Caso assim se não entenda, pedem a procedência da reconvenção, pois que, provada a simulação da compra e venda e dissimulada a doação, aplica-se o regime desta no que diz respeito à gratuidade e demais consequências negativas para o direito de preferência do autor, absolvendo-se, em conformidade, os réus do pedido.
Pedem, ainda, a condenação do autor no pagamento das benfeitorias resultantes da construção da casa pelos 2°s réus, cujo montante exacto deverá ser determinado em execução de sentença, e em indemnização a favor dos réus em quantia a liquidar em execução de sentença, já que aquele litiga de má-fé.

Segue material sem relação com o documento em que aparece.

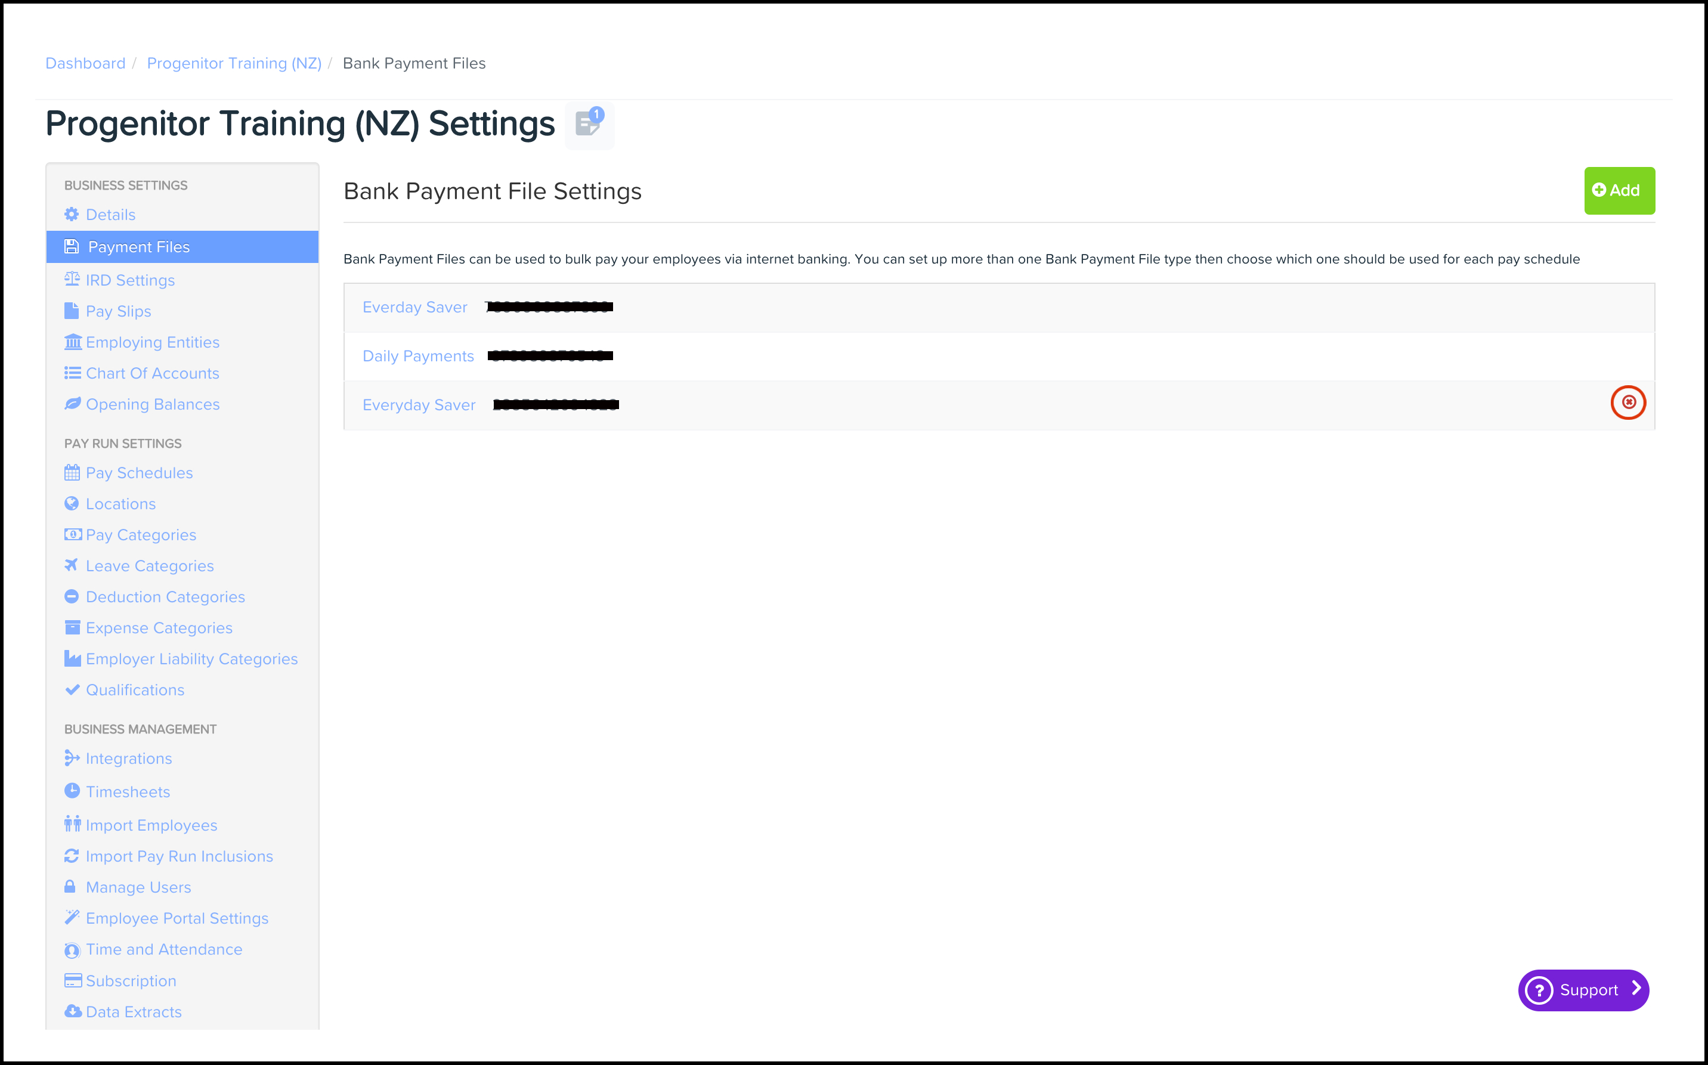Select Payment Files in the sidebar
Screen dimensions: 1708x1065
(x=139, y=247)
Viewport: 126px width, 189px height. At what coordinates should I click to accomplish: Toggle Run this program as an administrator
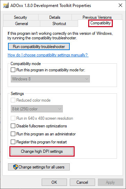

Saneado, instruído e julgado o processo, foi proferida sentença que julgou improcedentes a acção e a reconvenção.

O autor recorreu para o Tribunal da Relação do Porto, que anulou a decisão, a fim de ser ampliada a base instrutória.

Teve lugar novo julgamento e a sentença proferida julgou a acção procedente, reconhecendo que o autor, na sua qualidade de único proprietário confinante, gozava e goza do direito de preferência na compra da “leira da ........”, alienada aos 2ºs réus, por escritura de 06.06.94, e de haver para si o direito de propriedade sobre esse prédio, substituindo-se aos 2ºs réus na posição de comprador, sendo a estes devido o preço da venda, encargos da escritura, sisa e registos. Julgou, ainda, improcedente a reconvenção.

Inconformados, os réus recorreram, ainda que sem êxito, para a Relação do Porto.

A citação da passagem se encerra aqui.